> [ABOUT THIS EXERCISE]: Only an exact retyping of all the entries counts as an answer.
═════ SUPPLIED RECORDS ═════
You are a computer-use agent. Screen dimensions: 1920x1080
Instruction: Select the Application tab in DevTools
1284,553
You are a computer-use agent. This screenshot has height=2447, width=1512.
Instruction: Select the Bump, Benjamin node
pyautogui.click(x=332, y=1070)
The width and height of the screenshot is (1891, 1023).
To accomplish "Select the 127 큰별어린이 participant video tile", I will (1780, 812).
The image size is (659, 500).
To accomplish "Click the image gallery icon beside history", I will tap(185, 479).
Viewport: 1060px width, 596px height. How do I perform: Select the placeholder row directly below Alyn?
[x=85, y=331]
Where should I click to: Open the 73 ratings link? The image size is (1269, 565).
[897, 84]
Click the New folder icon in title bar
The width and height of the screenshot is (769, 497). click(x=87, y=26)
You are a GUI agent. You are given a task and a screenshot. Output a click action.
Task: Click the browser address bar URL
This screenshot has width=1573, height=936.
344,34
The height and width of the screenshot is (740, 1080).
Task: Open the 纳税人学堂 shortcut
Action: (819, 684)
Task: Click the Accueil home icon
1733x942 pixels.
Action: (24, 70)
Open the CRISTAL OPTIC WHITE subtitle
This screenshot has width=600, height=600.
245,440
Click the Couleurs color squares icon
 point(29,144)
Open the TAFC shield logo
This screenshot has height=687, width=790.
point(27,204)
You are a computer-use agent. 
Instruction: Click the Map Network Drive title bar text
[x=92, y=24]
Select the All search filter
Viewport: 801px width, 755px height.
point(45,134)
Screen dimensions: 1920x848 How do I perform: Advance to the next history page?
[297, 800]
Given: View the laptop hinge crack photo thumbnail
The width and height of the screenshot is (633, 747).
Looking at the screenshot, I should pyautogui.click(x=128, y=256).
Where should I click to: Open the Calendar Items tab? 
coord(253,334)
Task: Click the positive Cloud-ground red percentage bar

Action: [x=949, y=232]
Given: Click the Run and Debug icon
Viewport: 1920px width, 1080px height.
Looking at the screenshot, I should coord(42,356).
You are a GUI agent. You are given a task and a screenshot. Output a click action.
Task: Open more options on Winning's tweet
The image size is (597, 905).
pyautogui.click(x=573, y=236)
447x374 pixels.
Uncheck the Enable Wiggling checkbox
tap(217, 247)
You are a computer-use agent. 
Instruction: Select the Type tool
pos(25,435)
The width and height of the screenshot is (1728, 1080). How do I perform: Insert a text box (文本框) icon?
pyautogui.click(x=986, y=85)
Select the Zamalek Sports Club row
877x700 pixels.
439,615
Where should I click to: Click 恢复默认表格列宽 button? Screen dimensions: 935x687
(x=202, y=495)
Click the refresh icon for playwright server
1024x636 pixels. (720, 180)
═════
> [EXPECTED OUTPUT]:
You are a computer-use agent. Screen dimensions: 1920x1080
Instruction: Select the Application tab in DevTools
1284,553
You are a computer-use agent. This screenshot has height=2447, width=1512.
Instruction: Select the Bump, Benjamin node
pyautogui.click(x=332, y=1070)
The width and height of the screenshot is (1891, 1023).
To accomplish "Select the 127 큰별어린이 participant video tile", I will (1780, 812).
The image size is (659, 500).
To accomplish "Click the image gallery icon beside history", I will tap(185, 479).
Viewport: 1060px width, 596px height. How do I perform: Select the placeholder row directly below Alyn?
[x=85, y=331]
Where should I click to: Open the 73 ratings link? The image size is (1269, 565).
[897, 84]
Click the New folder icon in title bar
The width and height of the screenshot is (769, 497). click(x=87, y=26)
You are a GUI agent. You are given a task and a screenshot. Output a click action.
Task: Click the browser address bar URL
This screenshot has width=1573, height=936.
344,34
The height and width of the screenshot is (740, 1080).
Task: Open the 纳税人学堂 shortcut
Action: (819, 684)
Task: Click the Accueil home icon
1733x942 pixels.
Action: (24, 70)
Open the CRISTAL OPTIC WHITE subtitle
This screenshot has width=600, height=600.
245,440
Click the Couleurs color squares icon
 point(29,144)
Open the TAFC shield logo
This screenshot has height=687, width=790.
point(27,204)
You are a computer-use agent. 
Instruction: Click the Map Network Drive title bar text
[x=92, y=24]
Select the All search filter
Viewport: 801px width, 755px height.
point(45,134)
Screen dimensions: 1920x848 How do I perform: Advance to the next history page?
[297, 800]
Given: View the laptop hinge crack photo thumbnail
The width and height of the screenshot is (633, 747).
Looking at the screenshot, I should pyautogui.click(x=128, y=256).
Where should I click to: Open the Calendar Items tab? 
coord(253,334)
Task: Click the positive Cloud-ground red percentage bar

Action: [x=949, y=232]
Given: Click the Run and Debug icon
Viewport: 1920px width, 1080px height.
Looking at the screenshot, I should coord(42,356).
You are a GUI agent. You are given a task and a screenshot. Output a click action.
Task: Open more options on Winning's tweet
The image size is (597, 905).
pyautogui.click(x=573, y=236)
447x374 pixels.
Uncheck the Enable Wiggling checkbox
tap(217, 247)
You are a computer-use agent. 
Instruction: Select the Type tool
pos(25,435)
The width and height of the screenshot is (1728, 1080). How do I perform: Insert a text box (文本框) icon?
pyautogui.click(x=986, y=85)
Select the Zamalek Sports Club row
877x700 pixels.
439,615
Where should I click to: Click 恢复默认表格列宽 button? Screen dimensions: 935x687
(x=202, y=495)
Click the refresh icon for playwright server
1024x636 pixels. (720, 180)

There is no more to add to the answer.